Sarah Ford | April 28, 2015

Sloan Kettering CEO Craig Thompson on the revolution under way in cancer prevention and treatment

Decades into the declared modern war on cancer, scientists and clinicians are excited by what we are learning. Yet patients and families are too often frustrated by the lack of progress in prevention and treatment.

To understand this seeming paradox, we have to consider what has been learned about the biology of cancer and how we are putting this knowledge to use.
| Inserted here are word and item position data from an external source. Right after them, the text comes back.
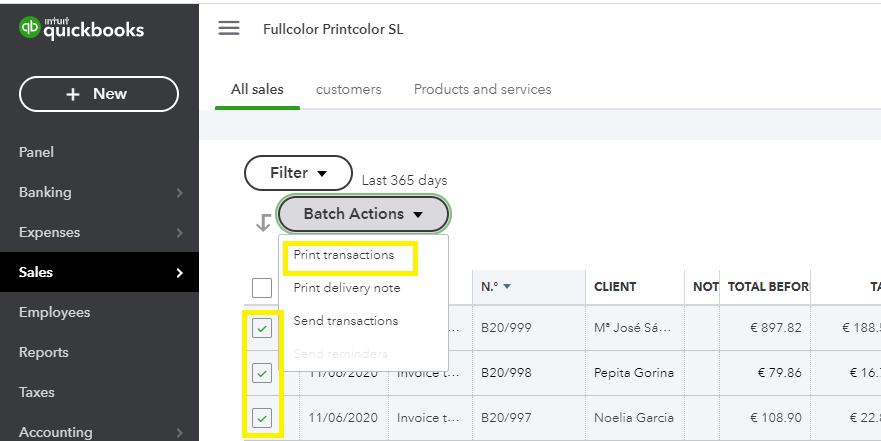Expand the Sales sidebar chevron
The image size is (881, 441).
179,272
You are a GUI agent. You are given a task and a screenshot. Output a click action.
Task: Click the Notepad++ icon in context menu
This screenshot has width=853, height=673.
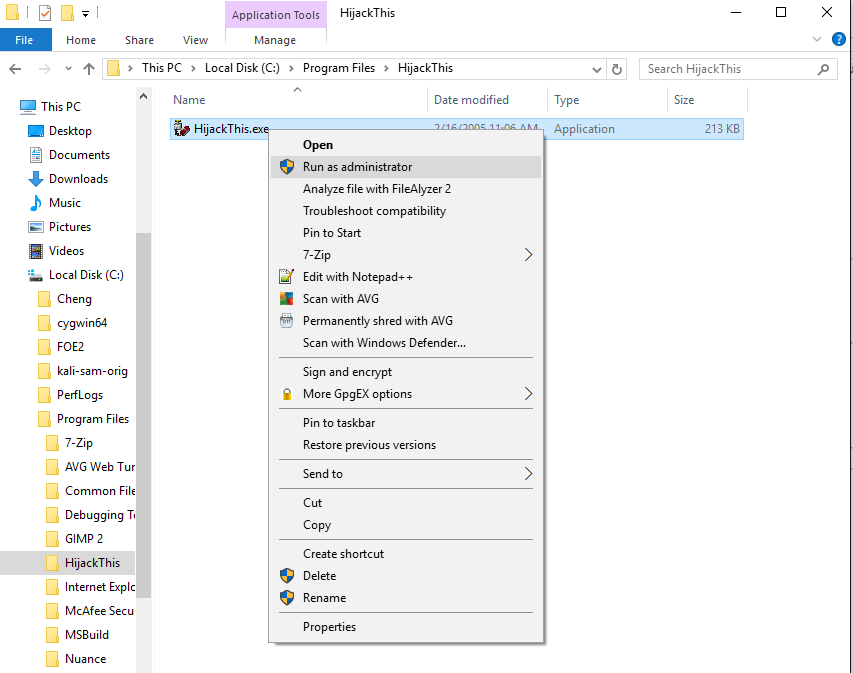tap(286, 277)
Viewed in this light, there is tremendous hope for the future, both in decreasing an individual’s lifetime risk of getting cancer and in increasing the success of treating those cancers that do arise.

Most people don’t acquire a significantly higher risk of cancer from the genes that they inherit from their parents. Instead, cancer arises as a result of copying errors (mutations) in the inherited genes, as our bodies make new cells to maintain our various organs. A recent widely quoted publication suggested that these errors are an inevitable consequence of trying to copy three billion bits of information as a cell divides.

That may be true, but it doesn’t mean getting cancer is inevitable. The fastest and most extensive rates of cell division occur when we are developing as embryos. Billions upon billions of cells are produced each day, yet cancer in newborns is exceedingly rare. In contrast, cell division in each of our tissues slows as we grow older, while the incidence of cancer increases with age.